• April 26, 2018
    Last updated 5 minutes ago


Masirah Island gets Oman’s first community centre

Health care and youth- and women-friendly services highlight of project run with UN support

Nickyta Ray, Special to Gulf News
16:39 December 30, 2017
Group at work

Muscat: As part of the Omani health ministry’s Masirah Island Health Initiative, the first community centre in the Sultanate will aid in health care and well-being of residents of the country’s largest island, off the east coast of mainland Oman. At 95km long (north-south), Masirah has a population of just above 12,000 people.

The Masirah Island Community Centre will extend its services to both Omanis and expats, as well as tourists.

Run in collaboration with several public and private sector entities, the Initiative has partnered with international institutions, such as the World Health Organisation and the United Nations Population Fund (UNFPA).

Dr Saeed Bin Hareb Al Lamki, Director General of Primary Health Care, Ministry of Health (MoH), emphasised community initiatives as an advanced tool in primary health care systems. He also added that community partnership and intersectoral cooperation were major aspects adopted by the MoH to achieve development and integration between various health programmes.

The community centre has the mandate to respond to direct needs of island residents, which is being made possible with UNFPA’s technical support to the Masirah Healthy Island Project, a MoH programme.

Salah Al Saleh, senior programme officer at UNFPA’s GCC office, who manages the project, said the official opening of the Centre is yet to be confirmed by the MoH and will depend on various factors, including securing funds for a defined period of time, recruitment of staff and volunteers, among others.

With the establishment of a new Masirah Island hospital earlier in South Sharqiyah governorate, ideas were mulled on how to use the old hospital building in a community-friendly manner.

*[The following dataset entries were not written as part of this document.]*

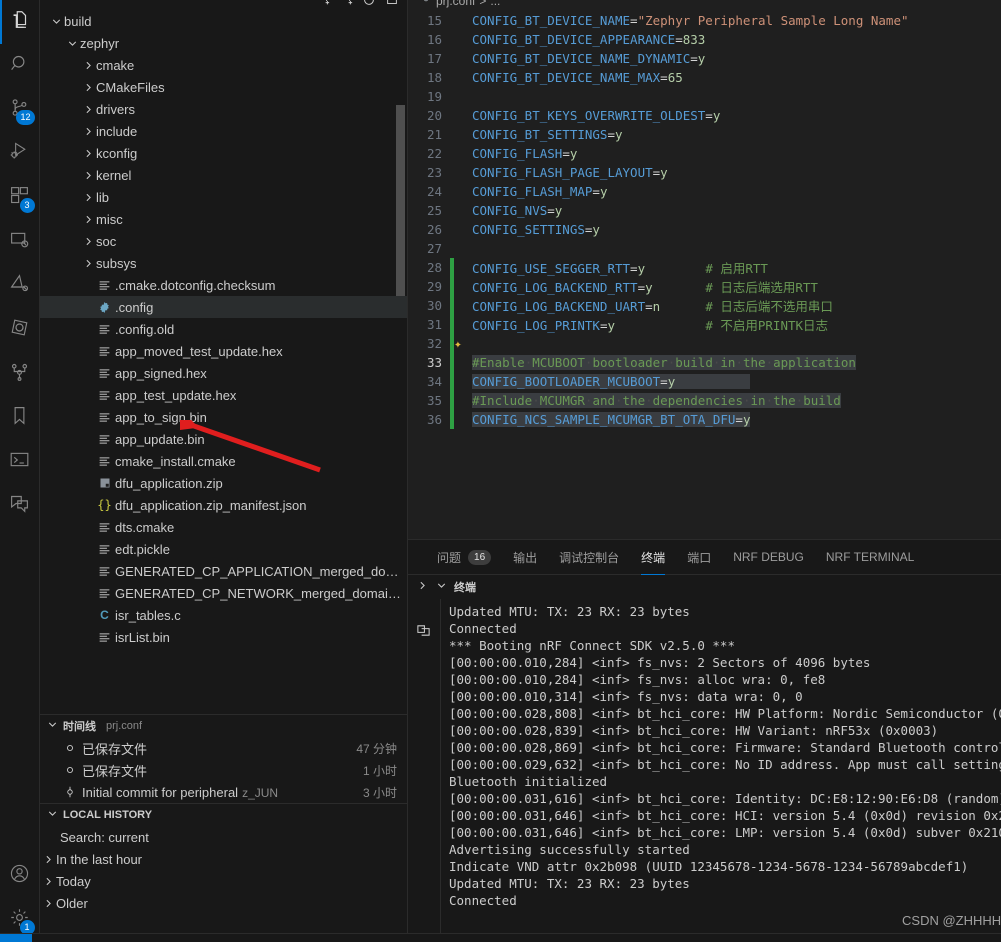 The width and height of the screenshot is (1001, 942). Describe the element at coordinates (224, 483) in the screenshot. I see `tree-file-row: dfu_application.zip` at that location.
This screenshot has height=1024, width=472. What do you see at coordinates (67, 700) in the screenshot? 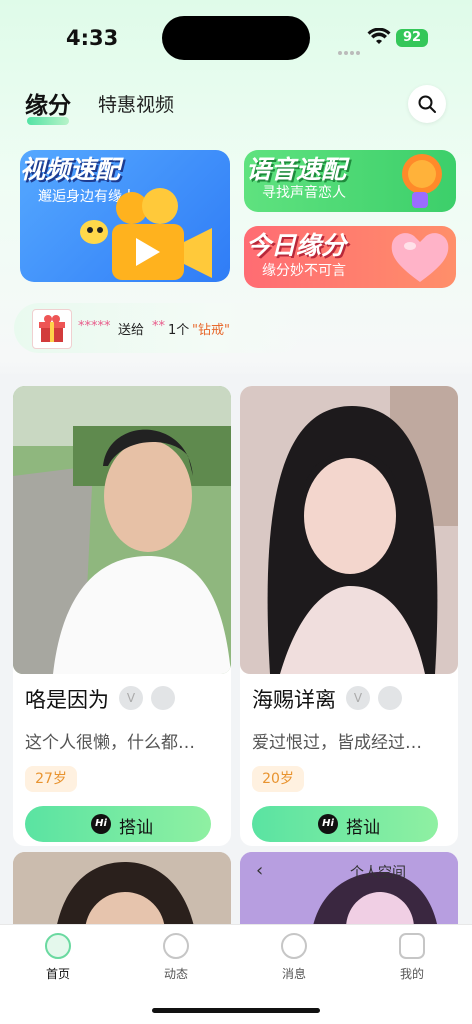
I see `user-name: 咯是因为` at bounding box center [67, 700].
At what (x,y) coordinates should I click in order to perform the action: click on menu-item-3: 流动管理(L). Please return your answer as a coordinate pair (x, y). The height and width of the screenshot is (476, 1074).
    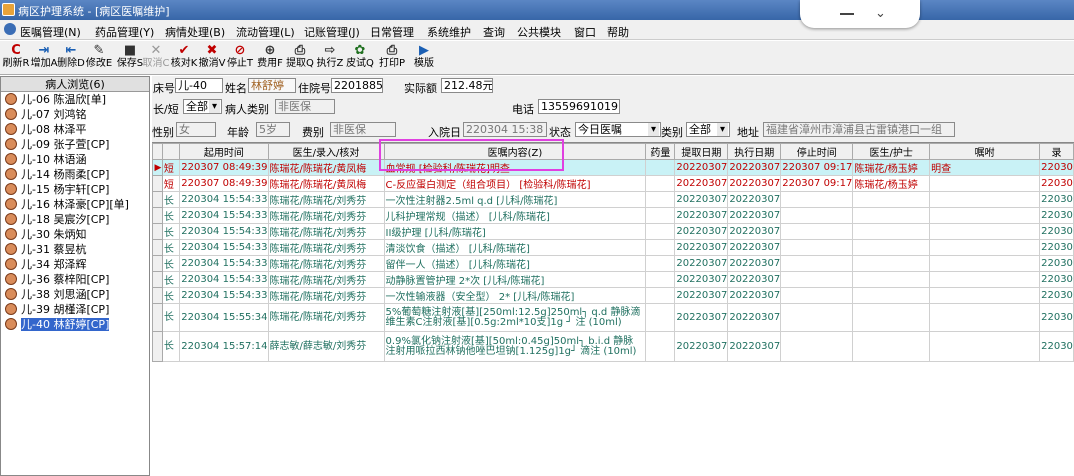
    Looking at the image, I should click on (266, 32).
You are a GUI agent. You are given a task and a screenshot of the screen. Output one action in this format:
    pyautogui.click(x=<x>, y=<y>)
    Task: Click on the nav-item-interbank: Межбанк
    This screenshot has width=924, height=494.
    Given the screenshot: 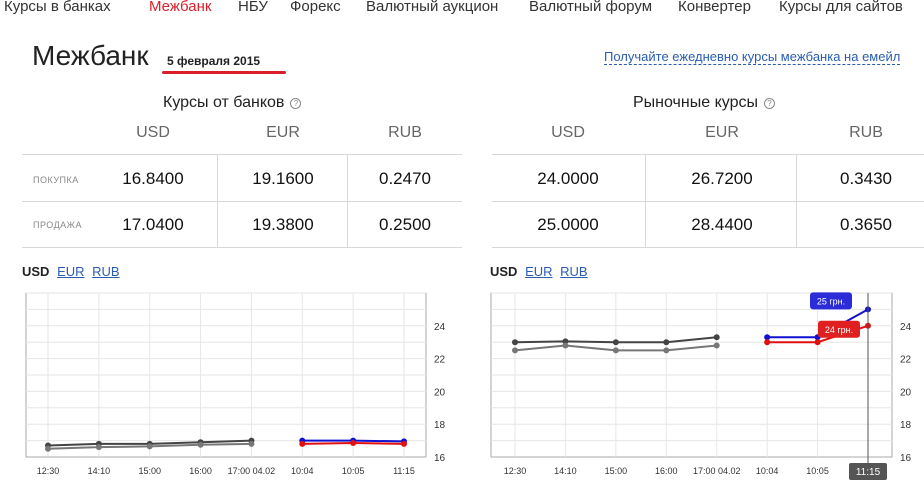 What is the action you would take?
    pyautogui.click(x=180, y=8)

The island’s residents expressed their wish to have a community centre that integrates basic primary health services, Al Saleh said.

Speaking to Gulf News, he added: “For the community centre, we conducted a rapid needs assessment to ensure the planning process was evidence based.

This included focus group discussions with the island’s residents encompassing teachers, parents, women, adolescents and youth, as well as individuals with special needs, totalling 150 participants.”

Participants of the focus group discussions took part in the centre’s assessment to aid UNFPA in the development of a concrete plan for its establishment, he added.

Apart from health services, the centre will also offer language courses, training initiatives, and environmental activities.

Shaima Aly, Programme and Communication Associate at UNFPA GCC office, plays a pivotal role in ensuring visibility of the community centre on national, regional and international levels.

“Apart from providing basic primary health care services, the centre will act as a platform for health programmes and campaigns of various ministries, such as the Ministry of Health, Ministry of Sports, and Ministry of Education’s Physical Activity Campaign,” Aly said.

In line with the government’s ‘Health Vision 2050’, attempts are being made to visualise health systems of the future, leading up to 2050.

Forecasts show Oman is expected to have a total population of slightly more than 7 million by 2050. Those 60 and above are expected to make up 13.1 per cent of the Omani population in 2050, compared with 6.1 per cent in 2012.